Okay, this made me laugh out loud, because I graduated from one of our highly-rated suburban high schools in FCPS and we also were not blessed with greenhouses or kites or a robotics lab. We theoretically had a chem lab, but I took AP chem there and we used those tables to write on, not to do bench chemistry. I expect that I'll pay through the nose for my kid to be a college student somewhere with these facilities, but I have more modest expectations for publicly-funded middle schools. Meanwhile, we fly drones and model rockets (although not in DC airspace, sigh) and do our own gardening and chemistry experiments.

My rising fifth-grader is looking forward to BASIS because he's brilliant at math. He would rather scrub bathrooms than perform on stage or play football, and he hates the language learning he's done already. He rises to clearly-defined expectations and wants to know all the science things. Is there probably a more perfect school for him somewhere in this country? Sure. Is BASIS the best choice for us, given what we know right now? Yes. Any school experience anywhere can be changed by bad administrators or a particularly difficult cohort of students, so that's not really a deciding factor. We would rather have a better building. We'll see how the homework and comps shake out.
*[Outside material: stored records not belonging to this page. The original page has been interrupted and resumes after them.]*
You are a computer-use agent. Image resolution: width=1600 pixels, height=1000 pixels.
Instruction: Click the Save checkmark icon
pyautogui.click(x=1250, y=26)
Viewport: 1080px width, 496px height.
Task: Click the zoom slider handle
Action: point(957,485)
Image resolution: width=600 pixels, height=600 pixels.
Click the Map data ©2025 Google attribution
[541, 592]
It's a school, not a prison, and we're open to changing course as needed.

Maybe we could all take a deep breath? BASIS isn't the best school since Harvard, and it's not child abuse. It's just a school.


You haven't even had a child attend the school yet, and you're dishing out advice. Classic DCUM. Talk to us when your kid is two years in, is frustrated and bored in science and math and is complaining because the teachers can't control their classroom due to inexperience.
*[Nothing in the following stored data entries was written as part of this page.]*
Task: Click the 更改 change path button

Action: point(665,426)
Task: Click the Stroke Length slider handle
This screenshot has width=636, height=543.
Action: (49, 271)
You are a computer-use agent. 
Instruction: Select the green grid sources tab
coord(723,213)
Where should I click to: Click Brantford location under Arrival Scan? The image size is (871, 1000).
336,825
Oh, please, get off your pedestal. Do you even have a kid at BASIS? If you do, you should have done your research first and sent him or her someplace else. Sounds like BASIS wasn't a good fit for your kid, and you sent your kid to BASIS for the wrong reasons. Stop blaming the curriculum and teachers for your own kid's lack of interest and/or ability.

My kids have been at BASIS for years and haven't been frustrated and bored in science or math or had teachers lose control of classrooms due to inexperience. The science and math courses have been extremely interesting and challenging and the teachers (for the most part) good. I have no doubt whatsoever that the kids would have been worse off in any other public school in DC.


Plenty of the teachers could not keep control of the classroom. We left after 8th for private. And there was no issue of being able to "cut it" DD was consistently on the Distinguished Honor Roll. And yes, chemistry was boring because he cohort kept losing teacher (DD is currently in 9th - any other parent in their year would agree) Bio was challenging enough as the curriculum varied. Physics 6 and 7 were identical for DD - literally the same pre comp and comp study guide (granted this was also the class that had 6th grade as distance learning) and 8th grade physics was fine.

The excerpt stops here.